Vítor Baía: «Muito honrado com a confiança do presidente»

Antigo guardião confirma notícia de Record e integra a lista de Pinto da Costa às eleições do clube

• Foto: Peter Spark

Vítor Baía esteve esta tarde no Estádio do Dragão, onde foi formalmente convidado por Pinto da Costa para integrar a sua lista às eleições do FC Porto, que se realizam a 6 e 7 de junho. O antigo guardião, de 50 anos, se tudo decorrer dentro do favoritismo que se atribui à linha de continuidade no próximo ato eleitoral, regressa a uma casa à qual está umbilicalmente ligado em virtude da sua carreira desportiva, surgindo agora como trunfo do atual presidente. Confirma-se assim a notícia de Record, que revelou a entrada de Baía nos órgãos sociais dos azuis e brancos, sensivelmente uma década depois de ter deixado a SAD, onde desempenhou funções relacionadas com as relações externas. Em 2020, está de volta com o desafio de pensar o futebol de forma mais abrangente, renovando a estrutura e concedendo um apoio próximo a Pinto da Costa. 

RECORD - Que sentimento pretende expressar neste momento em que, finalmente, está oficializado o convite para integrar os órgãos sociais do FC Porto?

VÍTOR BAÍA- Acima de tudo é um momento de grande felicidade. É algo natural quando se ama o clube e quando se gosta do FC Porto e de tudo o que é a sua organização. Sinto-me muito honrado pelo presidente depositar em sim a sua confiança para voltar à estrutura e integrar os órgãos sociais do clube como vice-presidente. Deixo nas suas mãos, dada a confiança que tenho na sua qualidade de líder e de tudo o que é o seu estilo de liderança e governação, a decisão de onde poderei ser mas útil.

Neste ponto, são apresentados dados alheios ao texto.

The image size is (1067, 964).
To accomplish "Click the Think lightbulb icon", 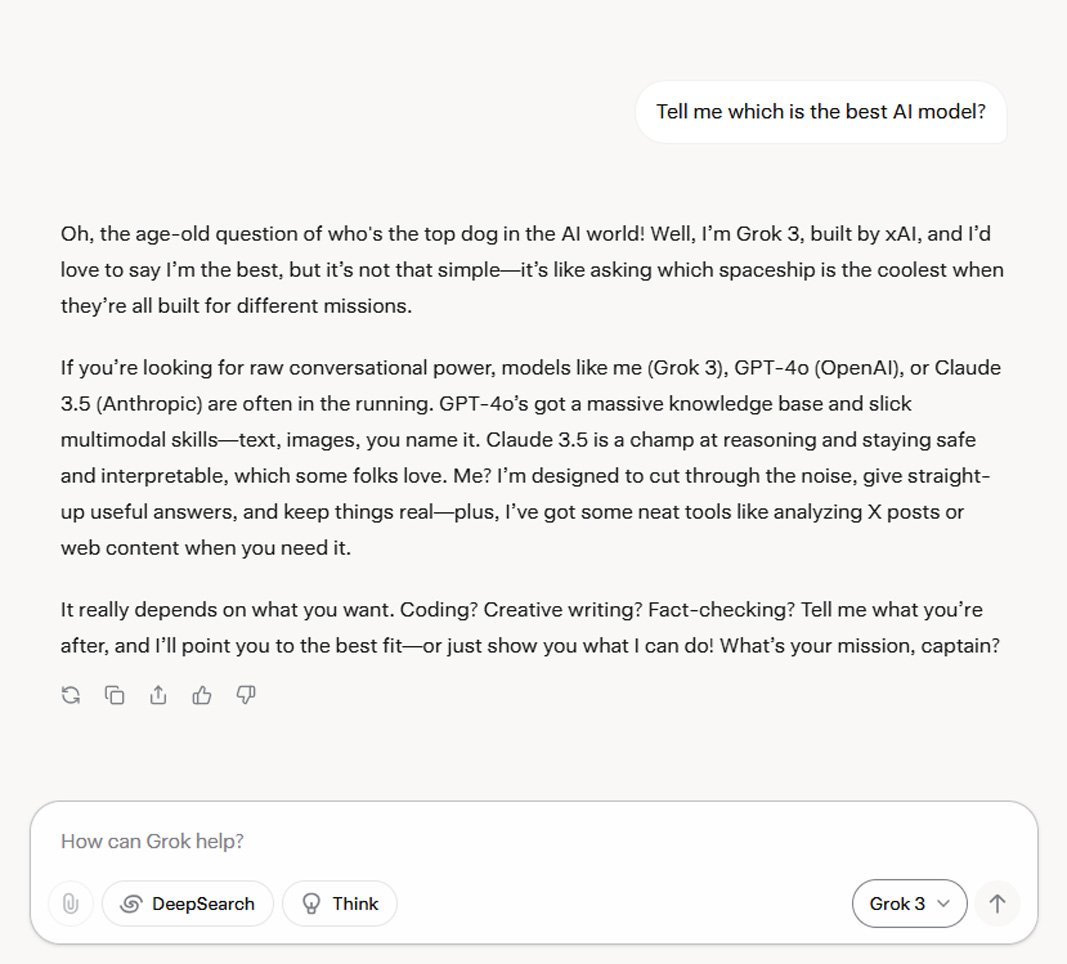I will (311, 903).
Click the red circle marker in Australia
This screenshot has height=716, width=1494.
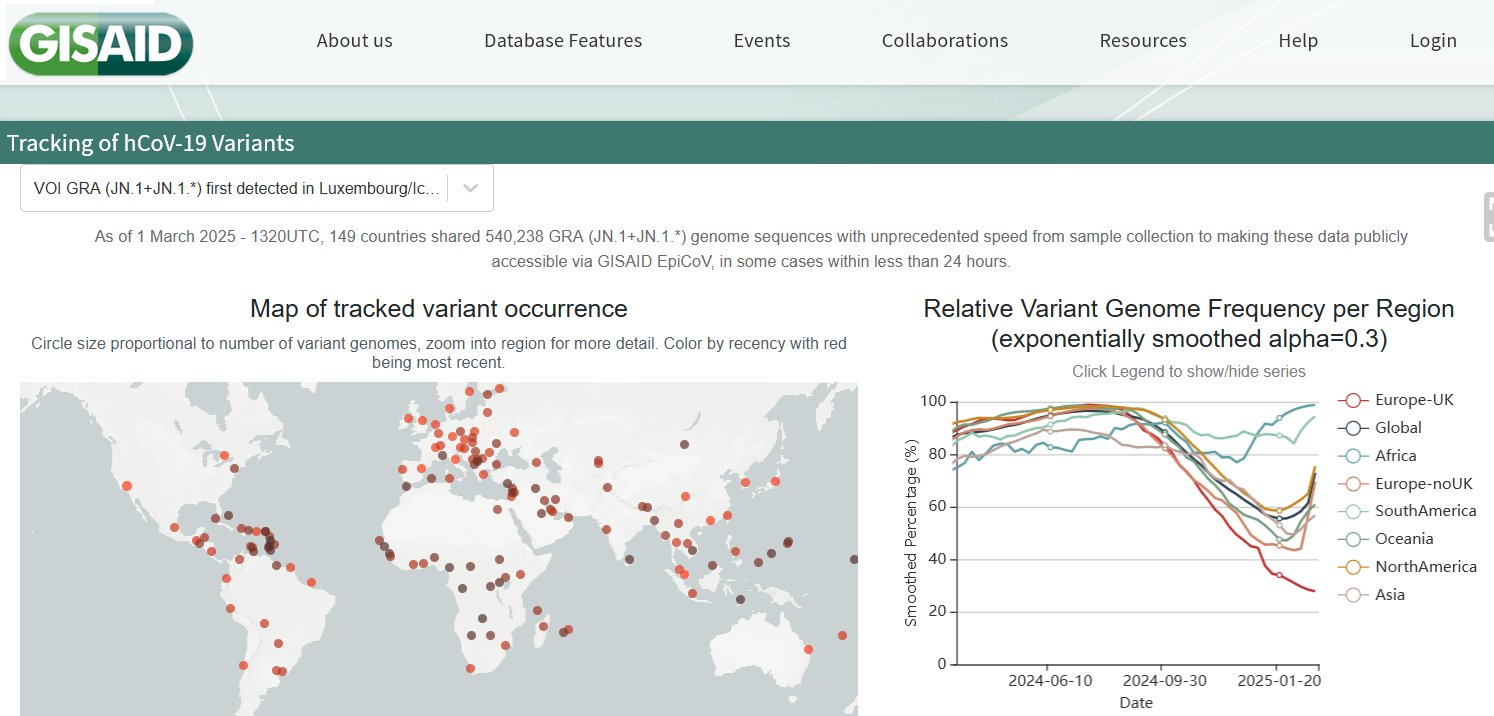tap(808, 651)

R - Parece estranho que, após a sua saída da SAD do FC Porto, em 2010, nunca tenha voltado a trabalhar numa estrutura de clube. Pode dizer-se que estava à espera da oportunidade certa para regressar ao Dragão?

VB - O problema foi mesmo esse. Tive muitos convites para encabeçar novos projetos e independentemente de não estar ligado à gestão diária, quando se está no futebol, está-se no futebol. Ou seja, não se larga nunca. Compreende-se todos os momentos, todos os tipos de governação, sabe-se como as equipas e grandes clubes estão organizados. Por isso nunca entendi que estava num período de ausência ou interregno. Entendi sempre este percurso como uma preparação e como um estar sempre atento ao que era o FC Porto, que foi sempre o meu maior desejo e o objetivo no qual estive focado. Nunca me desviei daquilo que era importante para mim, e o meu foco, o FC Porto. Ninguém me pode levar a mal por isso. Quando se ama verdadeiramente espera-se pelo momento certo. Estou feliz por poder regressar. Adoro o presidente, admito-o, e quero realmente estar ao seu lado no presente e futuro.

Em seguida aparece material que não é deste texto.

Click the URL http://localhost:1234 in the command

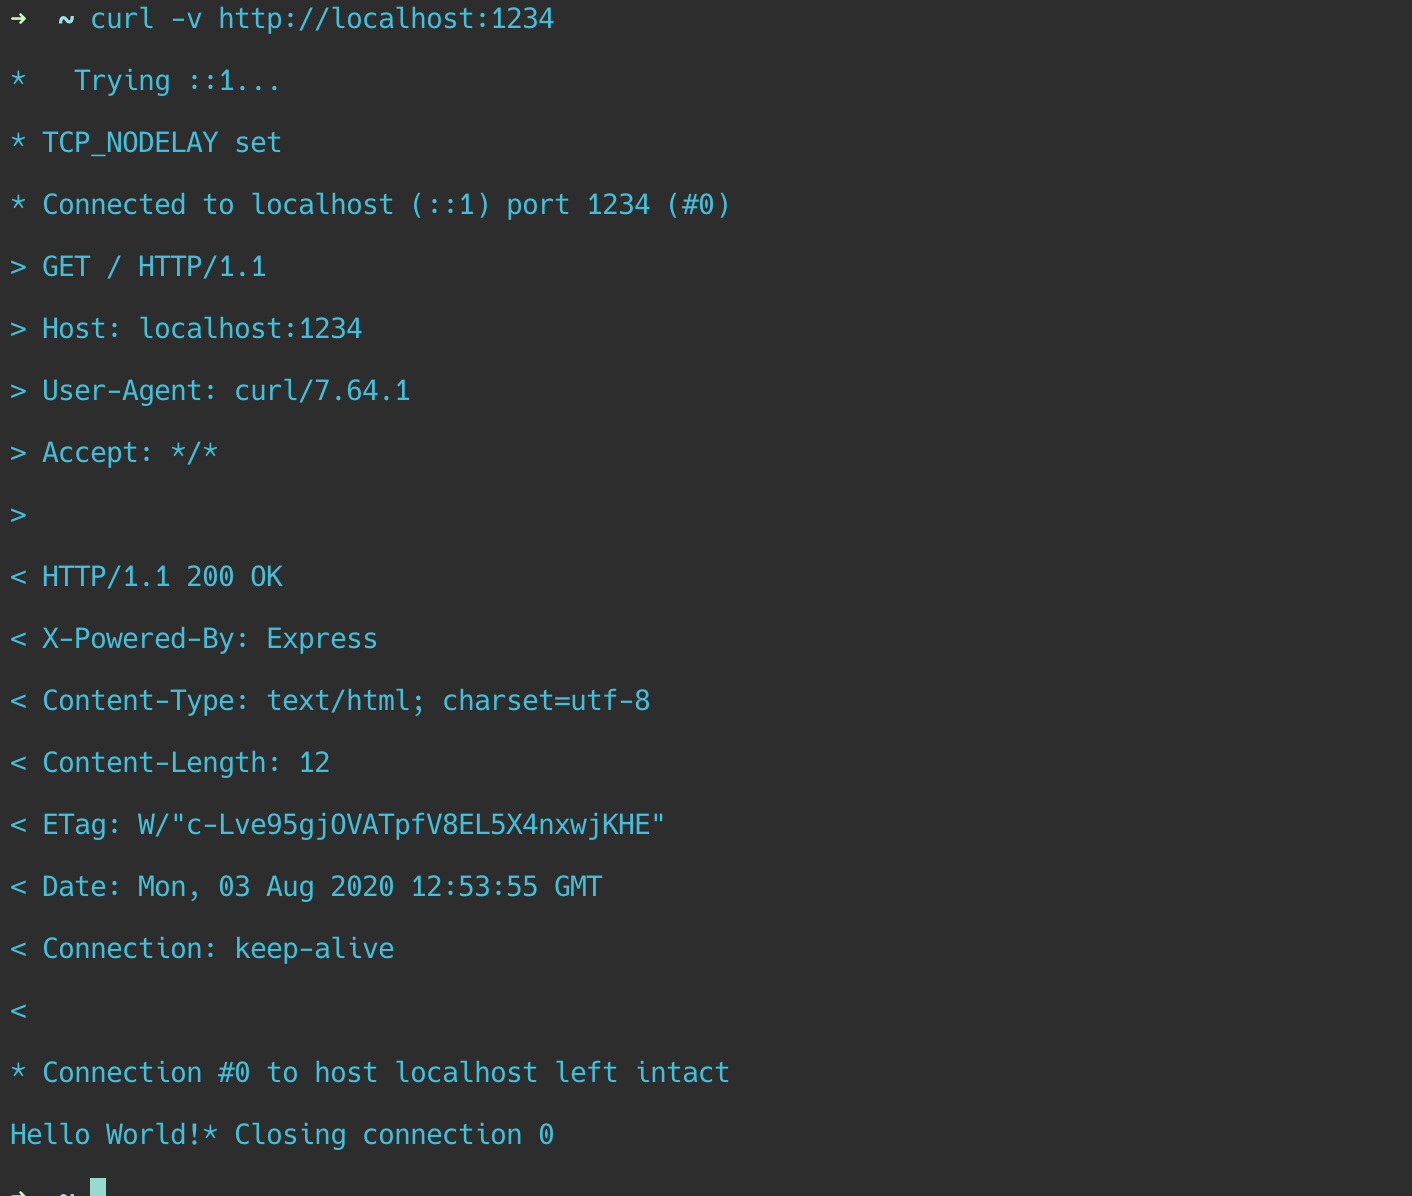pyautogui.click(x=386, y=19)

R - Dado que está uma ato eleitoral marcado para 6 e 7 de junho que mensagem quer deixar neste momentos sócios do clube que são também os eleitores que decidirão o rumo do FC Porto?

VB - Acima de tudo digo aos sócios que acreditem nas pessoas que estão a liderar o FC Porto. São pessoas que estão atentas, sabem as mudanças que têm de realizar e tudo o que estão a fazer é para garantir a estabilidade do FC Porto. O presidente está na plena posse das suas faculdades, é uma pessoa inteligentíssima. Sabe o que pretende para o clube e vai implementar alterações. É isso que sublinho, que continuem a acreditar. O FC Porto vai continuar a vencer, a ser o melhor clube português, a organizar-se da melhor forma e a continuar a lutar para ter a hegemonia do futebol nacional.

R - Quer explicar desde já aos associados quais serão as funções que lhe estarão atribuídas no próximo elenco diretivo, nomeadamente se vai ser o homem-forte para o futebol do clube e da SAD?

VB - As funções que vou desempenhar estão nas mãos do presidente. Em quem confio plenamente. Ele sabe onde posso ser útil e quais são as minhas competências e onde poderá utilizá-las para maior benefício do FC Porto.

R - Tendo em conta que o seu nome foi sempre apontado como uma eventual solução para a liderança do FC Porto esta decisão muda algo na forma como perspetiva o seu futuro?

VB - Não muda absolutamente nada do que é o meu sentimento pelo FC Porto e pelo presidente. Falar ou projetar o que seja em relação ao futuro não faz qualquer sentido. O que digo é que, todos, devemos ter confiança no presente. Que todas as pessoas acreditem que podemos fazer algo de muito importante. Não é altura de estar a pensar naquilo que são objetivos pessoais. Neste momento sinto-me muito feliz. É um momento muito importante da minha vida. Estou muito grato, acima de tudo, por poder fazer aquilo de que mais gosto e voltar ao clube que amo.